Estimulados pelo anúncio do Presidente, muitos empresários então em seus carrões marcaram carreatas para apoiar o mote de Bolsonaro de que o Brasil não pode parar. Não compreendemos porque não foi uma passeata, mas deixa pra lá. O importante é pontuar que o discurso do Presidente é incendiário, pois estimula as pessoas a violarem recomendações sanitárias.

No dia 27/03 o Governo anunciou um tímido socorro: linha de crédito para micro e pequenas empresas pagarem parte de salários. Mas isso não representa um gasto definitivo do governo, é empréstimo, um negócio bancário. Com muita demora, enviaram ao Congresso medidas de pagar parte do salário reduzido de empregados e o Projeto ainda tramita. Demorou para o dinheiro chegar “na ponta”: na conta bancária das empresas e de trabalhadores informais.

Os governos no mundo inteiro, apoiado por respeitados economistas, já perceberam que devem deixar de lado um pouco o tema da dívida pública para salvarem vidas e a economia. A lógica é: primeiro salvar vidas, depois saldar dívidas. Se muitos forem demitidos ou tiverem o salário cortado pela metade, simplesmente o consumo diminuirá na mesma proporção, a pobreza aumentará e as empresas vão falir porque não têm a quem vender. É importante que o Governo atue para diminuir o número de desempregados e tente manter o nível de renda da população. Quando passar a crise, a economia tem muito mais condição de se recuperar com estabilidade, como já revelou estudo sobre a gripe espanhola nos Estados Unidos: as cidades que melhores se preparam para combater a doença, melhor a economia se recuperou na sequência.

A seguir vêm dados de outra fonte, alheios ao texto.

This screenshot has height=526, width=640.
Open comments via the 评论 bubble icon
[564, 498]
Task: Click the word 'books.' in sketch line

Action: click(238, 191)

Se todos obedecerem Bolsonaro e forem às ruas, ao trabalho, em pouco tempo as empresas terão que fechar as portas de qualquer maneira até porque todos vão se infectar naquele estabelecimento e terão que se cuidar, no hospital ou em casa. Ou mesmo estarão em casa cuidando de seus familiares. Enquanto o vírus permanecer se espalhando, o empresário não terá segurança de realizar novos investimentos e os chefes de famílias vão gastar menos já que não têm certeza sobre suas finanças, se vão permanecer empregado ganhando o mesmo.

Quando o vírus parar de se espalhar, quando o número de mortos for cada vez menor do que no dia anterior, a quarentena deverá ir afrouxando gradualmente. Com base em dados científicos e orientações médicas, as pessoas voltam a rua para levar uma vida normal, trabalhando e gastando normalmente.

É por isso que a tática de isolamento social precisa ser feita, a fim de parar o quanto antes o espalhamento do vírus. A fim de que o número de mortos não seja tão grande quanto na Itália, nos EUA e na Espanha. É com desobediência civil, desrespeitando o que o Presidente fala, que o quanto antes vamos ganhar a guerra contra o vírus.